§ **书面练习**
请接续下方关于Non-local神经网络的文档节选，从其最后一句之后继续撰写。

::: 文档节选

(原)Non-local Neural Networks
darkknightzh 人气:0转载请注明出处:
https://www.cnblogs.comhttps://img.qb5200.com/download-x/darkknightzh/p/12592351.html
论文:
https://arxiv.org/abs/1711.07971
第三方pytorch代码:
https://github.com/AlexHex7/Non-local_pytorch
1. non local操作
该论文定义了通用了non local操作:
${{\mathbf{y}}_{i}}=\frac{1}{C(\mathbf{x})}\sum\limits_{\forall j}{f({{\mathbf{x}}_{i}},{{\mathbf{x}}_{j}})g({{\mathbf{x}}_{j}})}$
其中i为需要计算响应的输出位置的索引,j为所有的位置。x为输入信号(图像,序列,视频等,通常为这些信号的特征),y为个x相同尺寸的输出信号。f为pairwise的函数,f计算当前i和所有j之间的关系,并得到一个标量。一元函数g计算输入信号在位置j的表征。(这段翻译起来怪怪的)。C(x)为归一化系数,用于归一化f和g的结果。

::::::
::: 存储数据

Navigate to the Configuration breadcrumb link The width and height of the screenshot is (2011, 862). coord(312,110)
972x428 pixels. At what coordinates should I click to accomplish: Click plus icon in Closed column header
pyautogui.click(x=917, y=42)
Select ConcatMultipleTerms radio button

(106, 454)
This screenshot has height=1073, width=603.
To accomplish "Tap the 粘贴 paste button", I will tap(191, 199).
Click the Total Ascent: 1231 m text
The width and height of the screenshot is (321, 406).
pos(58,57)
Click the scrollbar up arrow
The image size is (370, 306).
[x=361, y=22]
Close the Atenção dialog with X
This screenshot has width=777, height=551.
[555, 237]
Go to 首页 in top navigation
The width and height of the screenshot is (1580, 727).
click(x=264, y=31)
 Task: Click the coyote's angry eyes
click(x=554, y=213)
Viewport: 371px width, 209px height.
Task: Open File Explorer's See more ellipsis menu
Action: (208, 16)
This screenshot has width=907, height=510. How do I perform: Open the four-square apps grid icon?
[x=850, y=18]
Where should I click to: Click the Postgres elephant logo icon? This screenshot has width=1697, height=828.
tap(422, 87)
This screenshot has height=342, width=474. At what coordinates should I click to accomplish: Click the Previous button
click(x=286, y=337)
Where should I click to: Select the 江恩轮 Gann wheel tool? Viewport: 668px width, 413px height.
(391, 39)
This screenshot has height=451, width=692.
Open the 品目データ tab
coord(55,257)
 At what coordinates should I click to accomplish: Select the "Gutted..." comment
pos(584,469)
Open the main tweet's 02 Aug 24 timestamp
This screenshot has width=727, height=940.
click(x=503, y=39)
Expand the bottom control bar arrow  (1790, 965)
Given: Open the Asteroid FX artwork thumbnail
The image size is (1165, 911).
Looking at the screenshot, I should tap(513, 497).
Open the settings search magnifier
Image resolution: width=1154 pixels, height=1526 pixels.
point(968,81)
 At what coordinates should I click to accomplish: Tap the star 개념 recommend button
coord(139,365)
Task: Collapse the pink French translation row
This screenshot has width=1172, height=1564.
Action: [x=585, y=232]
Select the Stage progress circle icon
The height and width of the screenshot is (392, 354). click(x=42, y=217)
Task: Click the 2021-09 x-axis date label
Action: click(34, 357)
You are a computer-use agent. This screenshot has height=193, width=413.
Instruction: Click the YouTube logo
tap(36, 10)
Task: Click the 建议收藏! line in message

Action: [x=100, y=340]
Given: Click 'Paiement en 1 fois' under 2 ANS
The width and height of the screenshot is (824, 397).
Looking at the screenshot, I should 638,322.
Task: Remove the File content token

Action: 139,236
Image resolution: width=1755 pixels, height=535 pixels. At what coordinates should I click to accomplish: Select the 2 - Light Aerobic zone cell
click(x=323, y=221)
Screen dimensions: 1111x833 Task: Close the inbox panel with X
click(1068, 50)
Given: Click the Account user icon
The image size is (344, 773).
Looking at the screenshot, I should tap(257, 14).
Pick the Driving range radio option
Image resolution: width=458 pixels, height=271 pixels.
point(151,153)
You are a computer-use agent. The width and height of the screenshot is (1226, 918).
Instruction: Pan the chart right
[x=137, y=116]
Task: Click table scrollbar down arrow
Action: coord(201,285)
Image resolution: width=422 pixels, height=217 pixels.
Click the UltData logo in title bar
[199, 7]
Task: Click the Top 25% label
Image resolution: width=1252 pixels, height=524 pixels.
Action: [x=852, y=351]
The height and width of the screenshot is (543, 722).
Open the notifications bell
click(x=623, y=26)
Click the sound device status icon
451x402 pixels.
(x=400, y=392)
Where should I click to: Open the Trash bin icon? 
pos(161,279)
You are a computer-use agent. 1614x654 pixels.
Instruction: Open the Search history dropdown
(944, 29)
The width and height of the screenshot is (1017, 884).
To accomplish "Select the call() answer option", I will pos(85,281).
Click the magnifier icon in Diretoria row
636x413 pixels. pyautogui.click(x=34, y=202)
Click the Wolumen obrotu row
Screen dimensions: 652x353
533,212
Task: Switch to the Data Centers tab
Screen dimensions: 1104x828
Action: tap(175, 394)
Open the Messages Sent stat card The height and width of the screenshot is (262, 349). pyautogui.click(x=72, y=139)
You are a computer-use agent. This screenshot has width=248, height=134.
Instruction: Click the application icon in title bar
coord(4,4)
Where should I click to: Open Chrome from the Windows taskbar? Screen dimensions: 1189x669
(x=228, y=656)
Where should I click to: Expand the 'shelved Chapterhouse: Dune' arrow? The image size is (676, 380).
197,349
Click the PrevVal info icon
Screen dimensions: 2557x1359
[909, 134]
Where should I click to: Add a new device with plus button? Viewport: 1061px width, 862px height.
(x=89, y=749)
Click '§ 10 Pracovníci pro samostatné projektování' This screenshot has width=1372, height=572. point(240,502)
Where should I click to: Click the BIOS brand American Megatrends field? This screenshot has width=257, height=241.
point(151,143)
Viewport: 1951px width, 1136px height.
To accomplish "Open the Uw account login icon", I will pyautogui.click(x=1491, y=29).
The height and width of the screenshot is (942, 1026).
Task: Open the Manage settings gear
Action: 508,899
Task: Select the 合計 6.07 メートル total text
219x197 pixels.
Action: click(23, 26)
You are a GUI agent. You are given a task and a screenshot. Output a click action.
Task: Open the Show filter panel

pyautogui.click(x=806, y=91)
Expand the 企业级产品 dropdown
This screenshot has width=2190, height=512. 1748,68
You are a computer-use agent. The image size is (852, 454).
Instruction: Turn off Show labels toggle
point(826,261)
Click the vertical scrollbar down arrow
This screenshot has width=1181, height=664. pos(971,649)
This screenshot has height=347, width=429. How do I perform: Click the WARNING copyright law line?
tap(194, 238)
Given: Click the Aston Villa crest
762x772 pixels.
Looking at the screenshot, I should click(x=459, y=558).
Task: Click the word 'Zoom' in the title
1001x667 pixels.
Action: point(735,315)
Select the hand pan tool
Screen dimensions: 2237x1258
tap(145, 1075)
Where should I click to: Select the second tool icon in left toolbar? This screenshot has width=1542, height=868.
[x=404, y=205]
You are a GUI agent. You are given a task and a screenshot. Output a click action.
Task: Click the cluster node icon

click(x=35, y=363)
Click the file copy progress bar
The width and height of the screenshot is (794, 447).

::::::

§ **练习输出**
2. non local和其他操作的区别
① non local考虑到了所有的位置j。卷积操作仅考虑了当前位置的一个邻域(如核为3的一维卷积仅考虑了i-1<=j<=i+1);循环操作通常只考虑当前和上一个时间,j=i或j=i-1.
② non local根据不同位置的关系计算响应,fc使用学习到的权重。换言之,fc中,${{\mathbf{x}}_{i}}$和${{\mathbf{x}}_{j}}$之间不是函数关系,而non local中则是函数关系。
③ non local支持输入不同尺寸,并且保持输出和输入相同的尺寸;fc则需要输入和输出均为固定的尺寸,并且丢失了位置关系。
④ non local可以用在网络的早期部分,fc通常用在网络最后。
3. f和g的形式
3.1 g的形式
为简单起见,只考虑g为线性形式,$g({{\mathbf{x}}_{j}})\text{=}{{W}_{g}}{{\mathbf{x}}_{j}}$,${{W}_{g}}$为需要学习的权重向量,在空域可以使用1*1conv实现,在空间时间域(如时间序列的图像)可以通过1*1*1的卷积实现。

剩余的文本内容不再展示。